This would go to the denominator of the transfer function, so the roots of the sum are the poles of the filter. The more terms, the better the approximation. So far, so good, classic theory.

But if I calculate the poles for, say $N$=13, I get some strange display (blue dots):

poles

Just by looking at the graph, I thought to rotate them 90 degrees and keep only the left side (red points), while comparing them to the Bessel poles of the same order (green points). The circle is for reference, only, while the Bessel poles have been scaled down by $\sqrt{N}$, for comparison. Interesting enough, if I am to calculate the poles for the normalized transfer function (not the squared one), the series terms would have to be divided by an extra $2^k$, and the resulting transfer function would have to be compared with $\sqrt{|H(s)^2|}$, rather than $|H(s)|$.

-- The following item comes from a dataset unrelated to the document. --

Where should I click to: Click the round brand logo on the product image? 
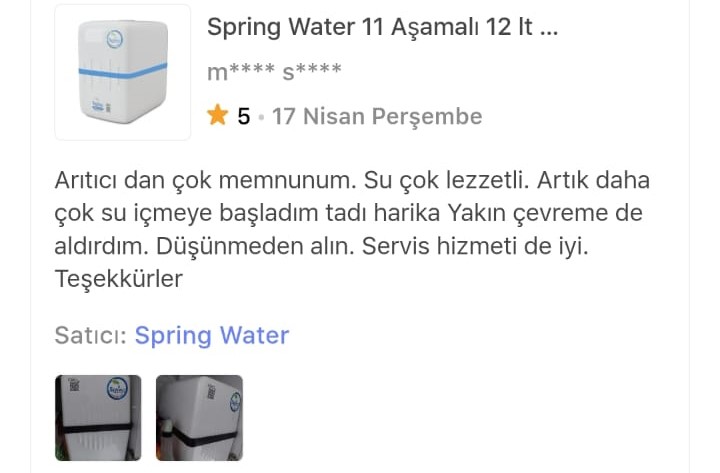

I am aware that Bessel isn't Gaussian, or vice-versa, but they are two filters who deal with time-domain, rather than frequency, and their responses are quite similar, hence the comparison.

But now I am puzzled: the blue poles are symmetric on the $X$ axis, and if I were to keep the left hand side, I would end up having two extra, purely imaginary poles for odd orders (as is the case here). Rotating them by 90 degrees seems not only to solve this problem, but also to give the correct transfer function magnitude:

magnitude

The blue trace is with the original poles, left-hand side poles. One note: keeping the extra, purely imaginary poles would result in a resonance peak (not surprisingly), so I removed those and added an extra, single, real pole on $X$ axis, of magnitude $-2|\max\left({s_k}\right)|$, resulting in the current plot. The red trace is with the rotated poles (also left-hand side), while the green one is the Mathematica expression $\sqrt{e^{-\log(2)*x^2}}$ with a 0.1 offset, for better comparison. $N$=13, as above.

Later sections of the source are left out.